**TASK INSTRUCTIONS**.
What you return must match, exactly, the lines running from the one containing "You are a GUI" to the end of the data, both included, and must contain no pictures.

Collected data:
********

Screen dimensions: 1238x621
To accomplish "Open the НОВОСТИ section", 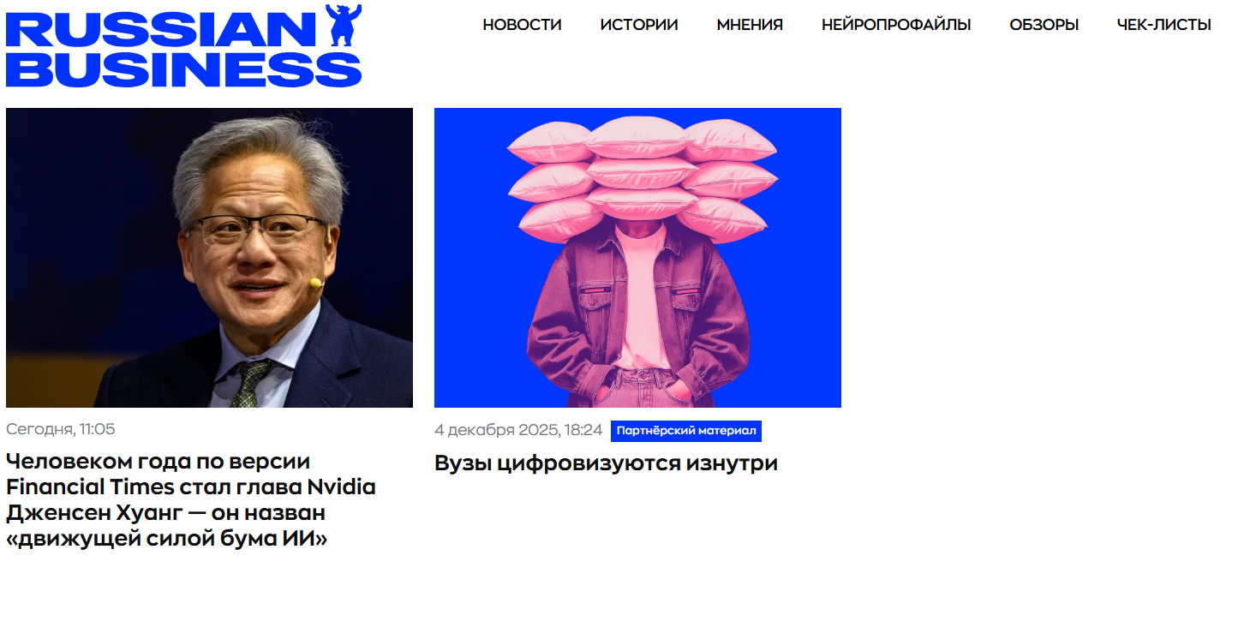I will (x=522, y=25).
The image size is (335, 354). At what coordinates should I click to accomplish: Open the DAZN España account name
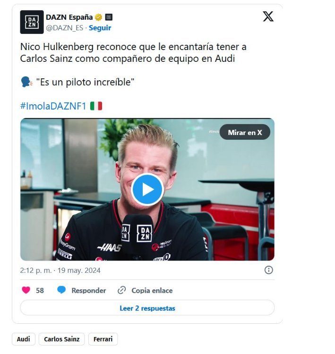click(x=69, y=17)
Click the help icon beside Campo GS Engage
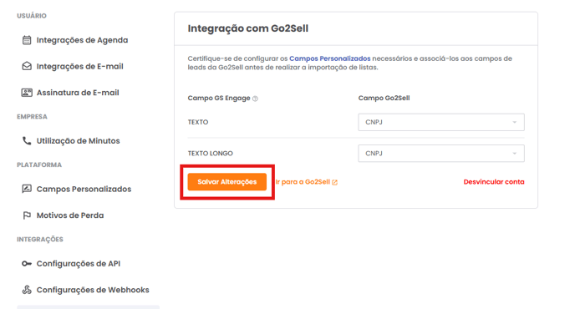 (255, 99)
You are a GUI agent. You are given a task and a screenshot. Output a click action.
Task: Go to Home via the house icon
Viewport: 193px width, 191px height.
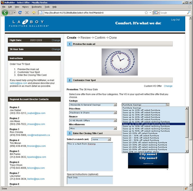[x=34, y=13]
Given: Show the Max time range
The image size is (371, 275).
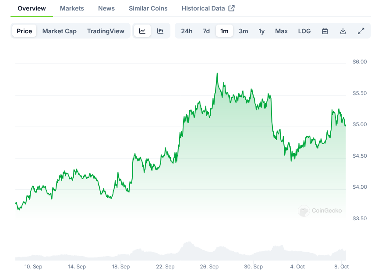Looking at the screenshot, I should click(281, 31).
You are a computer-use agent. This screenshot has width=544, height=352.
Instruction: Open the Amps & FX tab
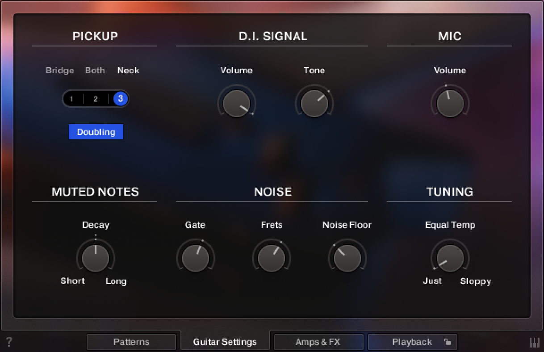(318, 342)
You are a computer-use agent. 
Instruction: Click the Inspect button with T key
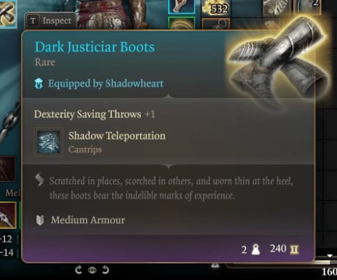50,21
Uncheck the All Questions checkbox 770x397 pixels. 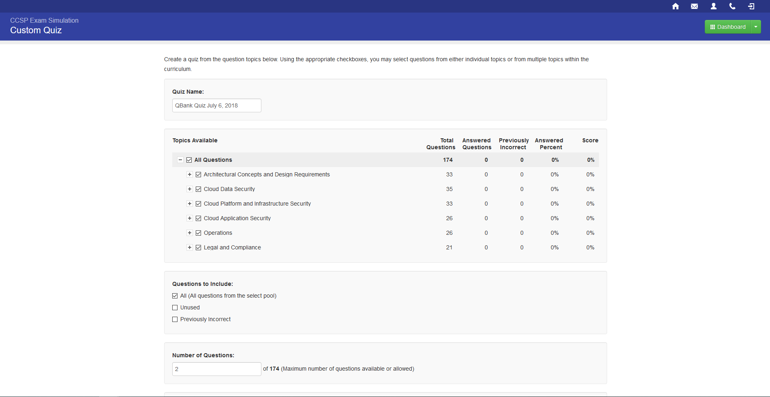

********

**RESPONSE**.
You are a GUI agent. You are given a task and a screenshot. Output a click action.
Task: Go to Home via the house icon
Viewport: 193px width, 191px height.
[x=34, y=13]
Given: Show the Max time range
The image size is (371, 275).
Looking at the screenshot, I should click(281, 31).
You are a computer-use agent. This screenshot has width=544, height=352.
Instruction: Open the Amps & FX tab
(318, 342)
You are a computer-use agent. 
Instruction: Click the Inspect button with T key
50,21
Uncheck the All Questions checkbox 770x397 pixels. 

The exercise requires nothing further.